### ELENCO COMPITI:
**A.** Trasforma in un elenco puntato il paragrafo dell'estratto che comincia con «Se volessimo suffragare». Conserva i fatti principali.
**B.** Sintetizza l'estratto in due frasi.
**C.** Stabilisci se ciascuna affermazione concorda con l'estratto. Rispondi sì o no e cita alla lettera le parole decisive: (i) sarebbe difficile trovare altri motivi a sostegno del proposito; (ii) la vita economica è descritta come di per sé particolare; (iii) la pace ha bisogno della convergenza unificatrice.

Se volessimo suffragare di altri motivi questo Nostro proposito, non
avremmo difficoltà a trovarne molti ed eccellenti; due, ad esempio,
che possono giovare a rendere più pia e più contenta la Nostra
presente celebrazione; Ci è suggerito il primo dal movimento
molteplice, che fermenta in tante forme diverse, in seno alla nostra
società contemporanea, e la spinge, anche nolente, verso espressioni
dapprima uniformi, poi unitarie; il pensiero umano, la cultura,
l’azione, la politica, la vita sociale, quella economica anche - di
per sé particolare e tendente all’interesse che distingue ed oppone i
singoli interessati - sono rivolti ad una convergenza unificatrice; il
progresso lo esige e ne dipende, la pace vi si trova e ne ha bisogno.

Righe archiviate

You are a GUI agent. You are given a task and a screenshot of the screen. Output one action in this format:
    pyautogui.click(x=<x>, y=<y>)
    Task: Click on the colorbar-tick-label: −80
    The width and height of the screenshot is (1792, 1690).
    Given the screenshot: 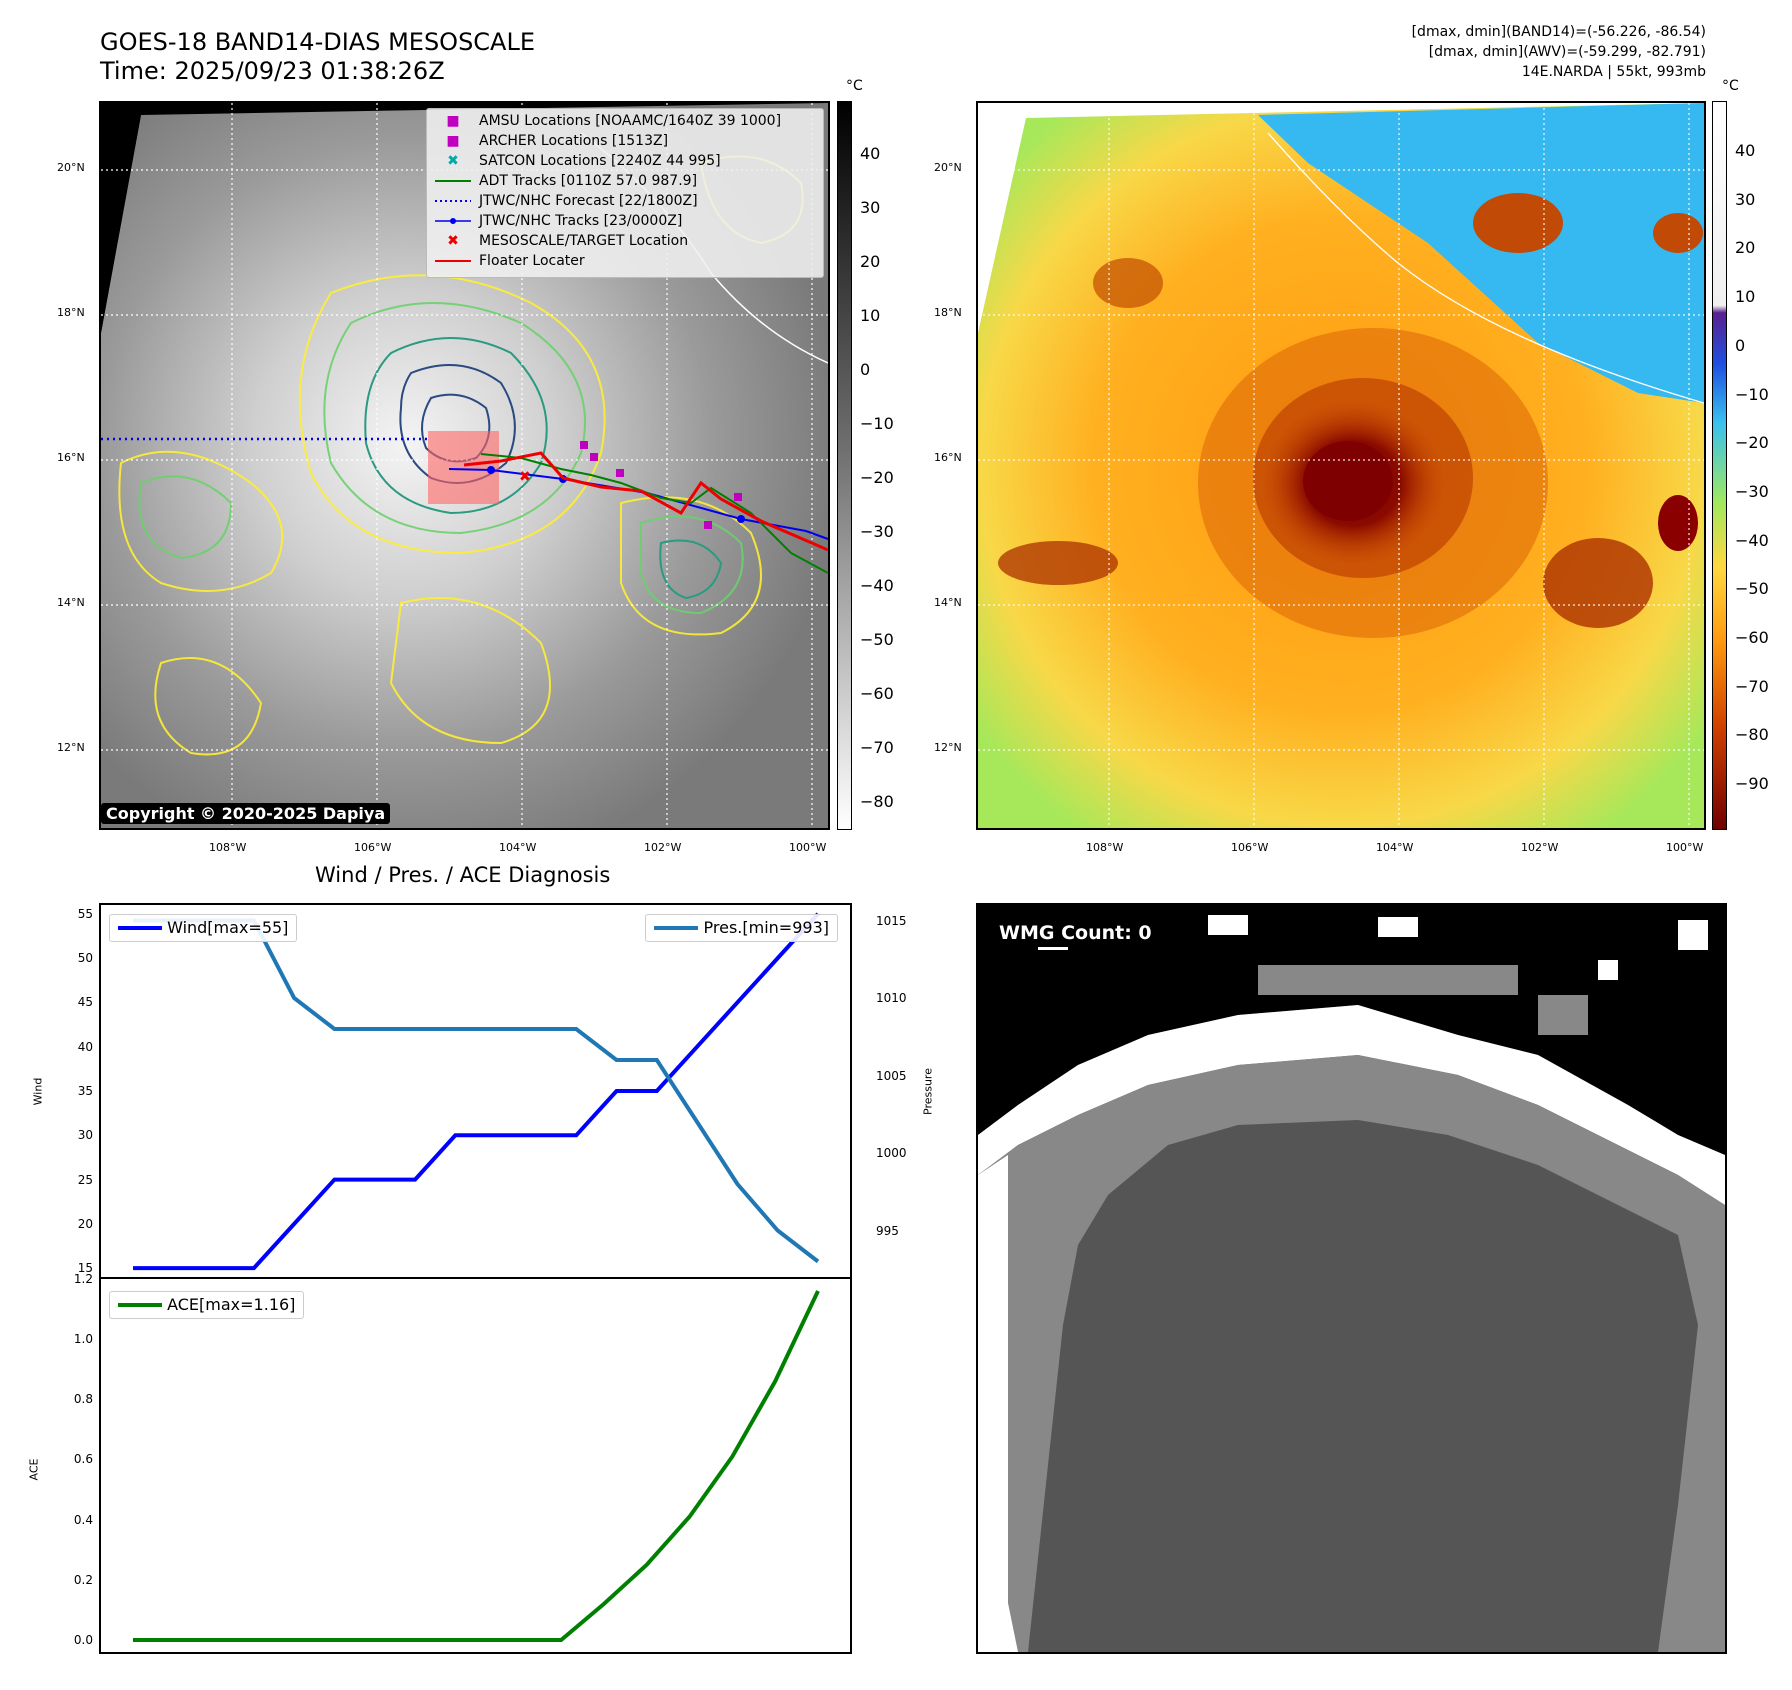 What is the action you would take?
    pyautogui.click(x=877, y=802)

### PROBLEMI RISOLTI:
**A.**
- Per sostenere il proposito si potrebbero trovare molti motivi eccellenti. Se ne indicano due che possono rendere la celebrazione più pia e più contenta.
- Il primo motivo nasce dal movimento molteplice che fermenta nella società contemporanea. Questo movimento la spinge, anche nolente, verso espressioni dapprima uniformi, poi unitarie.
- Pensiero umano, cultura, azione, politica, vita sociale ed economica sono rivolti a una convergenza unificatrice. Lo è anche la vita economica, che di per sé è particolare.
- Il progresso esige questa convergenza e ne dipende; la pace vi si trova e ne ha bisogno.

**B.** Il proposito potrebbe essere sostenuto da molti motivi eccellenti, tra cui due capaci di rendere la celebrazione più pia e più contenta. Il primo deriva dal movimento molteplice della società contemporanea, che orienta pensiero, cultura, azione, politica, vita sociale ed economica verso una convergenza unificatrice: il progresso la esige e ne dipende, e la pace ne ha bisogno.

**C.**
(i) No: «non avremmo difficoltà a trovarne molti ed eccellenti».
(ii) Sì: «di per sé particolare e tendente all’interesse che distingue ed oppone i singoli interessati».
(iii) Sì: «la pace vi si trova e ne ha bisogno».